* **Exercício 1**
Transcreva fielmente o trecho da entrevista a Nuno Caetano de "Não conhecemos uma" a "para a… sobrevivência!".
* **Exercício 2**
De acordo com a entrevista a Nuno Caetano, qual é a área da Ilha de Man?

* **Texto de leitura**

Nuno Caetano, o português no TT Ilha de Man: “É bom ainda haver lugares onde se pode exercer a liberdade de correr riscos”

Por a 19 Dezembro 2015 17:34

Não conhecemos uma única pessoa, que tenha entre os seus interesses o desporto motorizado, que não sinta fascínio pelo Tourist Trophy da Ilha do Man. Tendo em conta que lá temos um português que pode contar ‘conta como é’, decidimos republicar excertos duma entrevista feita há algum tempo a Nuno Caetano, um português que se aventura na Ilha do Man, para quem o ler, ficar a perceber um pouco melhor o porquê dos pilotos ali arriscarem a vida, trazendo de lá uma experiência que muito poucos algum dia poderão viver…
Entrevista a Nuno Caetano, um português que se ‘aventura’ no TT Ilha do Man

“É bom ainda haver lugares onde se pode exercer a liberdade de tomar riscos!”

É sob este mote que Nuno Caetano explica a atração pelo Tourist Trophy da Ilha do Man, uma das mais famosas provas de motociclismo do mundo onde a coragem e a perícia são vitais para a… sobrevivência!

A Tourist Trophy na Ilha do Man é a prova mais ‘apetecida’, mas também e para muitos a mais perigosa do mundo, em termos de motociclismo. Todos os anos, a pequena Ilha de Man, de 572 quilómetros quadrados, situada no Mar da Irlanda, (entre Inglaterra e a Irlanda do Norte), fica lotada por pilotos e aficionados que se juntam para ver as motas a acelerarem nas estradas da ilha, nalguns locais a mais de 300 km/h! Nuno Caetano foi, este ano (2013), o único português a competir na mítica prova, tendo-se classificado por quatro vezes, com classificações entre o 33ª e o 43º lugar. Posições que o próprio, reconhece serem modestas, mas que se explicam, segundo Nuno Caetano, pelo facto de estar a competir com a nata do motociclismo de estrada.
Que balanço faz da sua participação?

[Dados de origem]
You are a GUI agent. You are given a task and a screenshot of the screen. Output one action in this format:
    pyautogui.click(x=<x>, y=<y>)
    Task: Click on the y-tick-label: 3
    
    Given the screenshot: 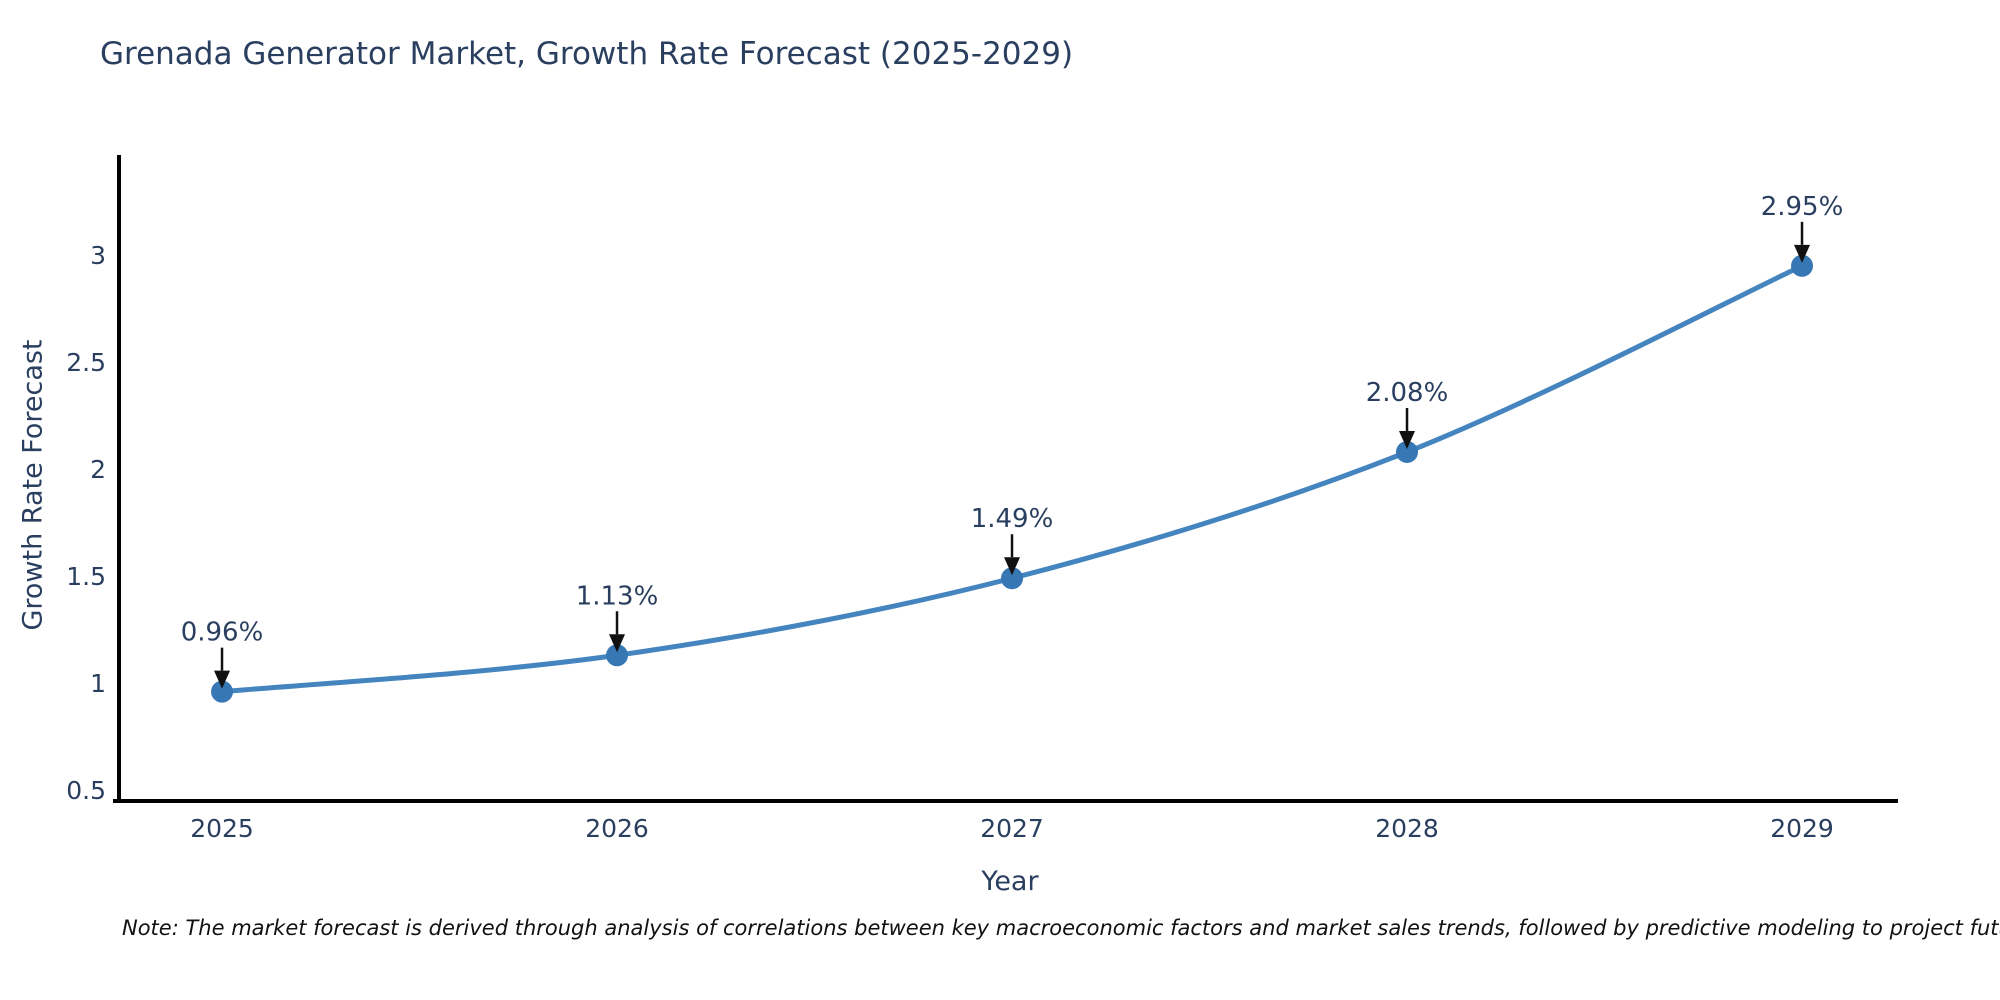 What is the action you would take?
    pyautogui.click(x=98, y=256)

* **Resposta 1**
Não conhecemos uma única pessoa, que tenha entre os seus interesses o desporto motorizado, que não sinta fascínio pelo Tourist Trophy da Ilha do Man. Tendo em conta que lá temos um português que pode contar ‘conta como é’, decidimos republicar excertos duma entrevista feita há algum tempo a Nuno Caetano, um português que se aventura na Ilha do Man, para quem o ler, ficar a perceber um pouco melhor o porquê dos pilotos ali arriscarem a vida, trazendo de lá uma experiência que muito poucos algum dia poderão viver…
Entrevista a Nuno Caetano, um português que se ‘aventura’ no TT Ilha do Man

“É bom ainda haver lugares onde se pode exercer a liberdade de tomar riscos!”

É sob este mote que Nuno Caetano explica a atração pelo Tourist Trophy da Ilha do Man, uma das mais famosas provas de motociclismo do mundo onde a coragem e a perícia são vitais para a… sobrevivência!

* **Resposta 2**
572 quilómetros quadrados.